Six years since the Sachar committee report, the cosmetic measures have been erected by the government. Shariff who is now chief scholar with US-India Policy Institute, a think-tank based in Washington DC, brought another report recently (on January 13) that reflected a completely depressing situation of the Muslim community. “Nothing much has changed for the community,” Shariff told Governance Now. The ministry of minority affairs (MMA) came into picture (2006) that was not recommended by the Sachar committee. But it was formed to look after the affairs of Muslims. The multi-sectoral development programme (MsDP), a welfare programme targeting 90 districts with more concentration of minority community and the 15-point programme for welfare of minorities were launched by the UPA I government. Different experts and commentators termed it as ‘political will’ shown by the grand old party of India.
Six years is not a long time but significant long enough to bring significant fruits of development. The hope built by the MMA did not translate into reality. The Oxford educated Muslim figure of the Congress party who headed the ministry till he was elevated to the external affairs three months back calls the reality as conceptual confusion at the government level. “There is issue of politics. The conceptual confusion hurt us more,” said external affairs minister Salman Khurshid.
But one needs to ask if there is conceptual confusion, the government needs to overcome the problem. But why is the government not able to sharpen its thought on all the policies which is hurting the government? A prime minister with a background of economics is so obsessed with growth centric issues that he forgets that in his model of growth all the groups are not benefitting its result to all groups. Shariff’s new report only confirms those fears. The report says that the literacy rate among the general category Muslims have declined in the last five years. It also said that in the micro-credit and Anganwadi schemes, Muslims are excluded. According to the report, “Muslims’ participation in MGNREGS is negligible. They are left out right from the stage of issuance of job cards,” said the study. In a nutshell, the Muslim community has fallen behind the dalits on different economic indicators.
Sixty years ago, when the racial problems started gripping the United States, it came out with Equal Employment Opportunity Commission (EEOC). Such was the concern to improve racial relations by the American government; you can see EEOC office in all departments of the governments, universities and the private sectors. The British too followed it up with the Equality and Human Rights Commission (EHRC).
The Sachar committee too recommended setting up of Equal Opportunity Commission (EOC) on these lines. The lines are blurred within the government. A lack of political will again has again enveloped and we still don’t have such commission. The proposal is perhaps dusted in the files of the group of ministers (GoM). “We need an equality commission. If we don’t have rough equality, how can we evolve a change in society,” said professor TK Oomen, one of the members of the Sachar committee.

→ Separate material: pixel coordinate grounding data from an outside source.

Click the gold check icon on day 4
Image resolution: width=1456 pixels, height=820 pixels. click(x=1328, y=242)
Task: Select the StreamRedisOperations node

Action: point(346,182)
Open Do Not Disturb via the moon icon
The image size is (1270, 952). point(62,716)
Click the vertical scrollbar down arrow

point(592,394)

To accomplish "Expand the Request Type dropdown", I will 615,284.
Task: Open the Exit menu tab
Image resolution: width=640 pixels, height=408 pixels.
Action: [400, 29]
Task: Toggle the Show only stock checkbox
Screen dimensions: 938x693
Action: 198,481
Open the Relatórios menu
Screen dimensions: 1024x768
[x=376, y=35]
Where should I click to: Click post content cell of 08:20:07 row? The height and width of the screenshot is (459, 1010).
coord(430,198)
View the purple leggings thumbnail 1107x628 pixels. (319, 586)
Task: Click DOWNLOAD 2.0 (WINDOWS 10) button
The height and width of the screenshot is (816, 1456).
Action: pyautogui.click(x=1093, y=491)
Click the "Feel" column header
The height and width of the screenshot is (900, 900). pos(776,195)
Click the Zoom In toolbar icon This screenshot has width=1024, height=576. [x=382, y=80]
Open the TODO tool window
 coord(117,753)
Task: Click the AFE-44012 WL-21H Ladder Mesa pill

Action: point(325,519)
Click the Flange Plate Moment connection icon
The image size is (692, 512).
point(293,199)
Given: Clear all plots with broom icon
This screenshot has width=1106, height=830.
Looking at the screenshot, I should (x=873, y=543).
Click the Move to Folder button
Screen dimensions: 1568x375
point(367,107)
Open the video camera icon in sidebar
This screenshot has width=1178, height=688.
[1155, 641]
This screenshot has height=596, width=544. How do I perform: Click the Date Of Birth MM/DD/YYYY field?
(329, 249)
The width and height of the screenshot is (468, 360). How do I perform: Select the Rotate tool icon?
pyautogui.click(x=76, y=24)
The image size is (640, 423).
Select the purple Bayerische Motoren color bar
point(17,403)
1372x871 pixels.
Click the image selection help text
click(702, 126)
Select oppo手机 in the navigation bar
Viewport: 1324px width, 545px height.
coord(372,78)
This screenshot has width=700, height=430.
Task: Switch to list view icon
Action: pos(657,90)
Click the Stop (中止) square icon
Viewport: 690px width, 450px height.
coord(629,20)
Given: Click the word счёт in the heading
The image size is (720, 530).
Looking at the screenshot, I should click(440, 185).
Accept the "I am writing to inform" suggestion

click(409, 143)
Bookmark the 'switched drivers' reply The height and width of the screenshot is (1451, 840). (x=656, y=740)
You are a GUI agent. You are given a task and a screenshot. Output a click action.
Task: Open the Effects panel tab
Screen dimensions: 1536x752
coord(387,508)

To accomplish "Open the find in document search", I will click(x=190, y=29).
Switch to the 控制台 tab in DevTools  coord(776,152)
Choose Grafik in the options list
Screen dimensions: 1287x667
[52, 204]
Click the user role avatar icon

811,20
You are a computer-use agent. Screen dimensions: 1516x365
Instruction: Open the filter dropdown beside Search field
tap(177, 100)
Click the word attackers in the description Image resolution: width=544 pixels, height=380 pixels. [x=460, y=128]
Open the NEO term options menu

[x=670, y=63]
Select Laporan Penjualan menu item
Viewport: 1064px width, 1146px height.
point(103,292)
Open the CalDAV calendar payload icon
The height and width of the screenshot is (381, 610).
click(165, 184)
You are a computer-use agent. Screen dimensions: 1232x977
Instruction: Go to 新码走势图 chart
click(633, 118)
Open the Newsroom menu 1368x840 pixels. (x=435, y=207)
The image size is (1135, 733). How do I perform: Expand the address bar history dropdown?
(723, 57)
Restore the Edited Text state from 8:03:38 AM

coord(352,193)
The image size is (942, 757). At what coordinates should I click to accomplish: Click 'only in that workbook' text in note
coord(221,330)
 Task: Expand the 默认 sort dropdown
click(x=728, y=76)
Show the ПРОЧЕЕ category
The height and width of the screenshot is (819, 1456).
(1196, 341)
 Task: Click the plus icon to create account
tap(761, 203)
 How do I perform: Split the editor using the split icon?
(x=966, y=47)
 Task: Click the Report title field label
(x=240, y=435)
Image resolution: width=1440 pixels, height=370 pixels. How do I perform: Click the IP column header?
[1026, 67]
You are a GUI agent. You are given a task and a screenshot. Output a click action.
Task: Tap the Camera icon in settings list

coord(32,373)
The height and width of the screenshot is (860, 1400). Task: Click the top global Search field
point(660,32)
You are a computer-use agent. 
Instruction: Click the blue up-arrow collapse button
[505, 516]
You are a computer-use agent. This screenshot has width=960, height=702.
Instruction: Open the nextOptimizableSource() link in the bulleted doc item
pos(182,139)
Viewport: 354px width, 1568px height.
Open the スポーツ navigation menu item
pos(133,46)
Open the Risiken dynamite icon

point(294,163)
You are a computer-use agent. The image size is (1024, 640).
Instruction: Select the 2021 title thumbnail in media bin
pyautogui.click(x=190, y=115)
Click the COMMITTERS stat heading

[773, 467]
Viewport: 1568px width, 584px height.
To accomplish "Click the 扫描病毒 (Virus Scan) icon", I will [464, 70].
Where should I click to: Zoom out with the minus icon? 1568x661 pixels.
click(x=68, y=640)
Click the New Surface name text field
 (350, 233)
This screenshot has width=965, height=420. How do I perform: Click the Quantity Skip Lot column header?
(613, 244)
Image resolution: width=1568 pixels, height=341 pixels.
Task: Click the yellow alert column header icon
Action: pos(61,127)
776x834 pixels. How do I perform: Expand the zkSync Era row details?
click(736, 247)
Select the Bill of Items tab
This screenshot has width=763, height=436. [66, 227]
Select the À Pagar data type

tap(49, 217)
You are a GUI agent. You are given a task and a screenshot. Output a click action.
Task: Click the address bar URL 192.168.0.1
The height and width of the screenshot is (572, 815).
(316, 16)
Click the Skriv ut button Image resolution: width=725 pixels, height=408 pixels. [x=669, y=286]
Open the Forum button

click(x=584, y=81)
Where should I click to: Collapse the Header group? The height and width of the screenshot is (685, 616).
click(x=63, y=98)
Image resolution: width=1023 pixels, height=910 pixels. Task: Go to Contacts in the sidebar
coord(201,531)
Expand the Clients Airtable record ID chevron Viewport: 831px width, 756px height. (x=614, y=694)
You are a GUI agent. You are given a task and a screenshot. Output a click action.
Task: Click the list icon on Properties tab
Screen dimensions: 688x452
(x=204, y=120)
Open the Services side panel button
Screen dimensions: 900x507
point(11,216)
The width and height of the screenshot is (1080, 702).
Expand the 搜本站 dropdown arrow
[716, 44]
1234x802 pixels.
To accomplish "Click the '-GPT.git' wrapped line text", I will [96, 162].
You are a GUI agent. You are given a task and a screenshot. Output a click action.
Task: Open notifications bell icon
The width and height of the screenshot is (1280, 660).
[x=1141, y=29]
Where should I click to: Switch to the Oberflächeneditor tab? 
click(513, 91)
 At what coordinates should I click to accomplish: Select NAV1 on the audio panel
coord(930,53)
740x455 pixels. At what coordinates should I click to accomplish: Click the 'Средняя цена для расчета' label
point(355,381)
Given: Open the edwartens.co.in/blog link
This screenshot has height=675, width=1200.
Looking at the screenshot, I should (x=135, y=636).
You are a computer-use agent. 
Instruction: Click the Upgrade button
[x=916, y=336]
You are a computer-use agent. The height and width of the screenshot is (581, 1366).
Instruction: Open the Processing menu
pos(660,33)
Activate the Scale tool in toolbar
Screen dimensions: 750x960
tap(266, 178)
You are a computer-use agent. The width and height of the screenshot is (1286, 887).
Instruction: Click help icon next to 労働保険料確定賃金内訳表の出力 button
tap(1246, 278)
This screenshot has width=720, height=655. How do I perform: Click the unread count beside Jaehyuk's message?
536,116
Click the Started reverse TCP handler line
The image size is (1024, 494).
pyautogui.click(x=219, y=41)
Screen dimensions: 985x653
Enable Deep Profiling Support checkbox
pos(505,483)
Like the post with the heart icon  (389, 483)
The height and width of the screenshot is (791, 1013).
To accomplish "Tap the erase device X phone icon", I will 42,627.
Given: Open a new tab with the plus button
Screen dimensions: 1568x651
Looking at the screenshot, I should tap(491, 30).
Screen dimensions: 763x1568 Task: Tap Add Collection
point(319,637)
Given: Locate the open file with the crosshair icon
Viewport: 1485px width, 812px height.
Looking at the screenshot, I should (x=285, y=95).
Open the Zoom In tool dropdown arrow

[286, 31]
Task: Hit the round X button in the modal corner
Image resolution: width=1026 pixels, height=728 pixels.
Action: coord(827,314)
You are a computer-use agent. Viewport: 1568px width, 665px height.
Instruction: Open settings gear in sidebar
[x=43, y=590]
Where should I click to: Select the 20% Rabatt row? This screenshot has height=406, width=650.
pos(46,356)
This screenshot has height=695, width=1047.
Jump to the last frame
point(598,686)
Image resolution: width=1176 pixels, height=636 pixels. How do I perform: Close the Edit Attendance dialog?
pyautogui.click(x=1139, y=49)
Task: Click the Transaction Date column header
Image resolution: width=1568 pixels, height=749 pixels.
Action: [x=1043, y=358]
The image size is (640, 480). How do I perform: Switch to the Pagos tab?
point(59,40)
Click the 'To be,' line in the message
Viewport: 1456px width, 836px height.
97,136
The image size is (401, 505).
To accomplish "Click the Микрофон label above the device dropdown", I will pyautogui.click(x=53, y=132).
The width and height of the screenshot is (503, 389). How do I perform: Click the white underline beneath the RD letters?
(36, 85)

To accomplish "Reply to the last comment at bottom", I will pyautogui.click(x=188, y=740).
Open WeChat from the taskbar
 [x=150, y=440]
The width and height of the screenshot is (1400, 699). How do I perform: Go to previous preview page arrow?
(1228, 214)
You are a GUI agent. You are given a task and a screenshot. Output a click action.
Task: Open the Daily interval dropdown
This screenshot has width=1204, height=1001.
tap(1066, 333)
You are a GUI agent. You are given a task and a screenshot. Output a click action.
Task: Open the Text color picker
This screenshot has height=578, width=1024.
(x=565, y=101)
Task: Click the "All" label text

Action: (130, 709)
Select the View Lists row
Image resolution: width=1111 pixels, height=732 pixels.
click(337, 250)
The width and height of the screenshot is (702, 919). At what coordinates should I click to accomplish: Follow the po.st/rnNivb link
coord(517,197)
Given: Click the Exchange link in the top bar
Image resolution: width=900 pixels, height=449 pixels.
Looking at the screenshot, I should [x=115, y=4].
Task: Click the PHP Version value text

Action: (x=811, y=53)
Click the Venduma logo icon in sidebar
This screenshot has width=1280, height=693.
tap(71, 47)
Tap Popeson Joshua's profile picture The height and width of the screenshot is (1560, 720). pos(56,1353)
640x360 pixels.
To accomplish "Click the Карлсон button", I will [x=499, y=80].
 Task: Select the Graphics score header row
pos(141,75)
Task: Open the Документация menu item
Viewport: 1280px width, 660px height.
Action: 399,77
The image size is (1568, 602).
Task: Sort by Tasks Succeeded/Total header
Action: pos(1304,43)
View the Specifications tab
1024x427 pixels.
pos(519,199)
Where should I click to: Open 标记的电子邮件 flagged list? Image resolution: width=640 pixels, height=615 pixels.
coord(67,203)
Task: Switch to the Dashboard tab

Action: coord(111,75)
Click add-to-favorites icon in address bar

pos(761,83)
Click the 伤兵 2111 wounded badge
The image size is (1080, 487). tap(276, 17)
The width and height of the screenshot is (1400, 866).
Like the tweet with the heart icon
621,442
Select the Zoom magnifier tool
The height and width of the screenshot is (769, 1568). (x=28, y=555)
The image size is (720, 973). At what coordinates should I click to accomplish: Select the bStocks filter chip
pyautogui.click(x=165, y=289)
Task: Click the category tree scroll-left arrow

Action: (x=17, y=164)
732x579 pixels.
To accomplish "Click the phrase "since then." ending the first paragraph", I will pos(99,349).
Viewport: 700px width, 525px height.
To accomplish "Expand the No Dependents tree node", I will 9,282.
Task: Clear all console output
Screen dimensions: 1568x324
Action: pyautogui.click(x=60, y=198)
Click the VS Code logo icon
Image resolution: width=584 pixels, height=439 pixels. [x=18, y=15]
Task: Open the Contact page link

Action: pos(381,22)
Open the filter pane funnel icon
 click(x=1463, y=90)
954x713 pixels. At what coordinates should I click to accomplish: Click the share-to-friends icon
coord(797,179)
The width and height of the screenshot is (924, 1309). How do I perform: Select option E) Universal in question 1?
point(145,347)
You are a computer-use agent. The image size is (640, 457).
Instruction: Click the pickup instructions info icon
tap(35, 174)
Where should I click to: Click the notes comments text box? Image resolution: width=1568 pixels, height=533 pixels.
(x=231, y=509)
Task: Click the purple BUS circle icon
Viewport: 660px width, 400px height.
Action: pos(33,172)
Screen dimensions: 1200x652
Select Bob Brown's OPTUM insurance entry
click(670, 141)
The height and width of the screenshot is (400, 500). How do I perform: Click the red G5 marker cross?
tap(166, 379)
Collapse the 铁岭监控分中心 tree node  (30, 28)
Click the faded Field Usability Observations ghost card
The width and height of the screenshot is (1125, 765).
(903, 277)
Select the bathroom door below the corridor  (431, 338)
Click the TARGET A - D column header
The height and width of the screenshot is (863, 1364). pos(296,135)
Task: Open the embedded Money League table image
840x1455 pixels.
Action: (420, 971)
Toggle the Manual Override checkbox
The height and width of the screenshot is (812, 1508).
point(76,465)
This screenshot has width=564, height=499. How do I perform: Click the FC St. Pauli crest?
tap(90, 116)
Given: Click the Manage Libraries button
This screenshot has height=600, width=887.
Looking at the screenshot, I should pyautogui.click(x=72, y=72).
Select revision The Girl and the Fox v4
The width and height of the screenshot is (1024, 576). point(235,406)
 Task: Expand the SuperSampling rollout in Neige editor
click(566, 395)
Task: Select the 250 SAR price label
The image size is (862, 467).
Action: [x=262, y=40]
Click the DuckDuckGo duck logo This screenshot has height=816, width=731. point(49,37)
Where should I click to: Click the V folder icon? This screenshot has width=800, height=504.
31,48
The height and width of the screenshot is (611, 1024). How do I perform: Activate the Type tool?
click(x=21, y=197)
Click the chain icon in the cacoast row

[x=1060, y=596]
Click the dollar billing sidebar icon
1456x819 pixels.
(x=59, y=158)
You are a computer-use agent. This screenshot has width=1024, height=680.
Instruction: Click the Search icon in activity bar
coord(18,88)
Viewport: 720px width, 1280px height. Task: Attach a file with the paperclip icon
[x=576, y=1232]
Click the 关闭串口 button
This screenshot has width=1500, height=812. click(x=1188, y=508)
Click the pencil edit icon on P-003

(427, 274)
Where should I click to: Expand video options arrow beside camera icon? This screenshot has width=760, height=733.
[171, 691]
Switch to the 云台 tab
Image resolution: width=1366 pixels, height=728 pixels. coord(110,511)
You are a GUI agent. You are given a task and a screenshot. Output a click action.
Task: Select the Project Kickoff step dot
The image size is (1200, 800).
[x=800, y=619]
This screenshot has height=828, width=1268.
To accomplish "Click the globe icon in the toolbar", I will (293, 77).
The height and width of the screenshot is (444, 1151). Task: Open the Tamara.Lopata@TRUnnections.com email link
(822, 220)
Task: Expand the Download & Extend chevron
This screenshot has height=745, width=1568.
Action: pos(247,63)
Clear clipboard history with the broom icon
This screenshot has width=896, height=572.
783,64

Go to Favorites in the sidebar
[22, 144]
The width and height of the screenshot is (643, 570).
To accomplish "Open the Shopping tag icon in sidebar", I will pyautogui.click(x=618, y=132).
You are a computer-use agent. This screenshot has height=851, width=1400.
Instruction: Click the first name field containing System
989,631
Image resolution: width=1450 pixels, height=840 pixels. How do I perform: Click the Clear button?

“There is a deep sense of disappointment by the government. The Muslim community has gone on backfoot. We are still having the same discussion after six years,” said Farah Naqvi who is a member of the national advisory council led by the UPA chairperson Sonia Gandhi.
Beyond the statistical data and figures brought out by different reports including Shariff’s new report tells government’s lackadaisical approach to India’s largest minority group. You just need to go to Mewat, hardly 80 km from the national capital, you find the reality. New Delhi-based advocacy organisation, Centre for Equity Studies (CES) report last year studied the pitiable conditions of the Muslim of three district including Mewat. Haryana which is good on economic indicators, the sufferer district is Mewat, which is Muslim dominated.
“Because Mewat is below the radar, it hardly catches anyone’s attention. There are lots of stereotypes like Muslim women don’t want to step outside (their homes). But is it a fact? No, it is not. All these stereotypes justify the government’s inaction,” Sajjad Hassan, a former bureaucrat told Governance Now. He is also the author of the CES report. Hassan said that government’s efforts are just window dressing.
In fact, government’s lacks will. Perhaps, it needs more than a window dressing.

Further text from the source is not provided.